Gather every line of the material below that contains the word "axis", and copy each one.

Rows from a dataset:
____________________

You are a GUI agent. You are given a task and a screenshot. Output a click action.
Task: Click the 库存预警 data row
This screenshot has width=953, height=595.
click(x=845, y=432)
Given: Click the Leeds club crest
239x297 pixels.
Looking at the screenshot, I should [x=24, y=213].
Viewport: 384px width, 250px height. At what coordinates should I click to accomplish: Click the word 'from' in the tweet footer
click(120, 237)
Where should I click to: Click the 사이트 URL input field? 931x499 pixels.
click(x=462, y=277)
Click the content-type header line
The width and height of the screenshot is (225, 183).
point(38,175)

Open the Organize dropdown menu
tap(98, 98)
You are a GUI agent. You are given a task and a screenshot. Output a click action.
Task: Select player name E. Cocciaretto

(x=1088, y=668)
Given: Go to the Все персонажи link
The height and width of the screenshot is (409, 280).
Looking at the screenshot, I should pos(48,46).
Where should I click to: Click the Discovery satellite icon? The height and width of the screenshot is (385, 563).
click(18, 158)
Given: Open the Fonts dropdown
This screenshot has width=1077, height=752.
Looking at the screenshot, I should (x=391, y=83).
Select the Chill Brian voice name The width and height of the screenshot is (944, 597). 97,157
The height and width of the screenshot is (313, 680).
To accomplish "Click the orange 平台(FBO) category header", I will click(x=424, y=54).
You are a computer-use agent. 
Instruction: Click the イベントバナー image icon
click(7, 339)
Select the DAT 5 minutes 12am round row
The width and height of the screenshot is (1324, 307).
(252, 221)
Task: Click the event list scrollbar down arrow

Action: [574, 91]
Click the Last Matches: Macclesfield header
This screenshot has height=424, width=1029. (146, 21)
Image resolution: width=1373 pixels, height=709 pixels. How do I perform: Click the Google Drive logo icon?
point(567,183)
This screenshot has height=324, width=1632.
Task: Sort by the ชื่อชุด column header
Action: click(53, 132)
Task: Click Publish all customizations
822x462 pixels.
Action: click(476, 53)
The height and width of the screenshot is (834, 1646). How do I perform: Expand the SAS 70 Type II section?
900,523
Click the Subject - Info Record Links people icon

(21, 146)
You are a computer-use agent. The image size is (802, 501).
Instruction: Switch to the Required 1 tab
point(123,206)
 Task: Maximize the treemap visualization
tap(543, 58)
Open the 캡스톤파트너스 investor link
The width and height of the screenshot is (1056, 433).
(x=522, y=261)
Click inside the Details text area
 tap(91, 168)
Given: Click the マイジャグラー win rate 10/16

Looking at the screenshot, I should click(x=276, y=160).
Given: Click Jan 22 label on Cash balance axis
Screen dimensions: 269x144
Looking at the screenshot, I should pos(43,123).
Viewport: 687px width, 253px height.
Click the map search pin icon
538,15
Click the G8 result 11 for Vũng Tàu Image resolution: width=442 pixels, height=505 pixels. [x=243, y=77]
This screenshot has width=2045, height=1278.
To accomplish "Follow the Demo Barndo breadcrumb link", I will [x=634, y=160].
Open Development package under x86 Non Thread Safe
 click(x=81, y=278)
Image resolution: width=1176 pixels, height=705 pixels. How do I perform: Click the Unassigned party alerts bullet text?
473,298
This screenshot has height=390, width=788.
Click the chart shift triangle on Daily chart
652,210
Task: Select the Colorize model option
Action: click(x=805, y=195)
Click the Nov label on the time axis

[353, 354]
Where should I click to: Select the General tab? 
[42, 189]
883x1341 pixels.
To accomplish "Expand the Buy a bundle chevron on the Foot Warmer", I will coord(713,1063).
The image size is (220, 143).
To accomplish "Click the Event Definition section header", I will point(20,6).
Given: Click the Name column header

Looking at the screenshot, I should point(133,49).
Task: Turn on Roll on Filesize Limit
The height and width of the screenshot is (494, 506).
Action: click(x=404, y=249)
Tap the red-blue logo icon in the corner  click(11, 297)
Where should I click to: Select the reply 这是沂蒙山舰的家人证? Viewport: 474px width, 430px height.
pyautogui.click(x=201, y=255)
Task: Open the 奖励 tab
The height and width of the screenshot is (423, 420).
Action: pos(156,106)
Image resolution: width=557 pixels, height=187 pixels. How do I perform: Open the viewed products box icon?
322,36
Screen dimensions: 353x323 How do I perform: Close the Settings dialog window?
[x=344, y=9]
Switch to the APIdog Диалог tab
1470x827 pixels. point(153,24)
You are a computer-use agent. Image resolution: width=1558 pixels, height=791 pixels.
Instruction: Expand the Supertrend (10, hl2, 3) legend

____________________

Expected answer:
Given: Click Jan 22 label on Cash balance axis
Click the Nov label on the time axis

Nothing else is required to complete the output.